Je ne pensais pas, ce soir de 1994 où je t’ai donné la vie, que tu connaitrais une telle destinée.

« Mon bébé », depuis tu as bien grandi, tu as vécu ta vie, tu t’es parfois émancipée des recommandations de ton père (être bien élevée et bien construite de manière à contrôler les sensations des convives), tu as fait le tour du monde et tu es entrée dans le quotidien des gens.

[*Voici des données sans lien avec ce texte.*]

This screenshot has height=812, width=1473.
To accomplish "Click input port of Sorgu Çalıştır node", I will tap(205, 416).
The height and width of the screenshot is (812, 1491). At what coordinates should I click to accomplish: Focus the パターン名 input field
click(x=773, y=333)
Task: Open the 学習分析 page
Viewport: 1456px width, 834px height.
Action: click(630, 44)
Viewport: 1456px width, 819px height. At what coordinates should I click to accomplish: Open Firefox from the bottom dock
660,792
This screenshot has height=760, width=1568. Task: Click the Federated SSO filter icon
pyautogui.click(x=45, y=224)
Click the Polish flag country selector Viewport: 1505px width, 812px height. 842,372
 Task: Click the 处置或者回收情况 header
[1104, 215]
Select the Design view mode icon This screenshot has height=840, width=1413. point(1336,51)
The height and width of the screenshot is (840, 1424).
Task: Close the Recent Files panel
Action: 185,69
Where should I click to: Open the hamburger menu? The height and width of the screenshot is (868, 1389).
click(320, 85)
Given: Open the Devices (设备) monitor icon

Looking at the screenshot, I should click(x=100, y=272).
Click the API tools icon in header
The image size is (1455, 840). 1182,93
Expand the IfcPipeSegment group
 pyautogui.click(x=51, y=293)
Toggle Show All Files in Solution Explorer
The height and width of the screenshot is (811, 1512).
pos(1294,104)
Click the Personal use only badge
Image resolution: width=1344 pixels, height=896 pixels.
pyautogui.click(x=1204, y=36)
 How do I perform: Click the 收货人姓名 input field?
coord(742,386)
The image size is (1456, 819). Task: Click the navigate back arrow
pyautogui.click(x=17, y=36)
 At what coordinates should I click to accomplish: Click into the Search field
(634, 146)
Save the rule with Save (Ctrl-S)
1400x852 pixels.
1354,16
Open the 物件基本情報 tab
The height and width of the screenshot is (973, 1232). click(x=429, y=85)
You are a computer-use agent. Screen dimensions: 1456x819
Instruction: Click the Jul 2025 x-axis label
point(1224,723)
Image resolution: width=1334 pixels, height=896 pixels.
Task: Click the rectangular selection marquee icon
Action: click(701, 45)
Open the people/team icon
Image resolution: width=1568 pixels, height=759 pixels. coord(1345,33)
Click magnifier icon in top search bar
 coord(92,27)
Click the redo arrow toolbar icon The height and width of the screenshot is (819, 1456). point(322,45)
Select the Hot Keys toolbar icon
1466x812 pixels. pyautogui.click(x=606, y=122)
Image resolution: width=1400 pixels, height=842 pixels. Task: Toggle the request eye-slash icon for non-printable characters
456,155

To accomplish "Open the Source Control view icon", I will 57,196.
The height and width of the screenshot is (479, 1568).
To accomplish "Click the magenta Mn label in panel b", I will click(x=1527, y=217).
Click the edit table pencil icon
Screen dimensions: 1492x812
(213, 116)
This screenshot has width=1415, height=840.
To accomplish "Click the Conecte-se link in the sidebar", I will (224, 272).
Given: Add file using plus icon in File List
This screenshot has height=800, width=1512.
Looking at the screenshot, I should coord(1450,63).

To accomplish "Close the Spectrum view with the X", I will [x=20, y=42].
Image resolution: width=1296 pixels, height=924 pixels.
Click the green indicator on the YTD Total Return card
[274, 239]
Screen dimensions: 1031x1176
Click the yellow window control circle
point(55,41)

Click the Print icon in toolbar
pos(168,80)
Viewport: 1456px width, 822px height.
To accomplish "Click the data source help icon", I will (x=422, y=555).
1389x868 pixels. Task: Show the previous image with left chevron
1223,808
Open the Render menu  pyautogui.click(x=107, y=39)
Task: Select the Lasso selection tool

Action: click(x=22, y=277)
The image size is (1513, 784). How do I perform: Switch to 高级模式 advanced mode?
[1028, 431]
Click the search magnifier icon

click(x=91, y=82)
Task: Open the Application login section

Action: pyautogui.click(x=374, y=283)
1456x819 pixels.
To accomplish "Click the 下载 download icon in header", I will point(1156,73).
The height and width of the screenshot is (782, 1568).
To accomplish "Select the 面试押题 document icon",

A l’aube de tes 20 printemps, sache mon bébé que je suis très fier de toi et que tu pourras toujours compter sur ton Papa pour te façonner et te faire briller.

Philippe

Vanille

  • Son nom est aussi doux que son goût …
  • Et c’est justement pour sa grande douceur, que la vanille est un des ingrédients préférés du Chef (avec la fleur de sel, les agrumes et les fruits secs !)
  • Travaillée aussi bien en sucré (jusqu’ici tout le monde suit) qu’en salé (oui oui !) elle lui permet d’arrondir les goûts et d’apporter de la douceur et de la gourmandise aux plats. Le Chef l’utilise ainsi comme un condiment avec du chocolat noir pour garder au chocolat son caractère tout en lui enlevant toute amertume ou acidité ou dans un plat de gambas aux agrumes pour conserver la puissance de goût de ces derniers mais enrober de douceur.
  • Le Chef préfère travailler la vanille bourbon de Madagascar à la vanille de Tahiti car il la trouve plus ronde, plus douce et, donc, plus en adéquation avec son style
Y

Yablock ®

  • Impossible à prononcer, improbable à détailler mais délicieux à déguster !
  • Créé chez Petrossian en 1999, ce dessert constitue, osons le dire, la réalisation la plus « excentrique » du Chef
  • En effet, a priori, tous les ingrédients qu’il contient (carotte, pomme, pop-corn) étaient faits pour se contrarier mais en bouche, la magie opère et l’ensemble forme une réalisation harmonieuse.
  • Vous trouverez ici plus de détails sur les sensations provoquées par ce dessert et pour les plus téméraires qui veulent se lancer dans la réalisation, la recette se trouve dans le Best Of !.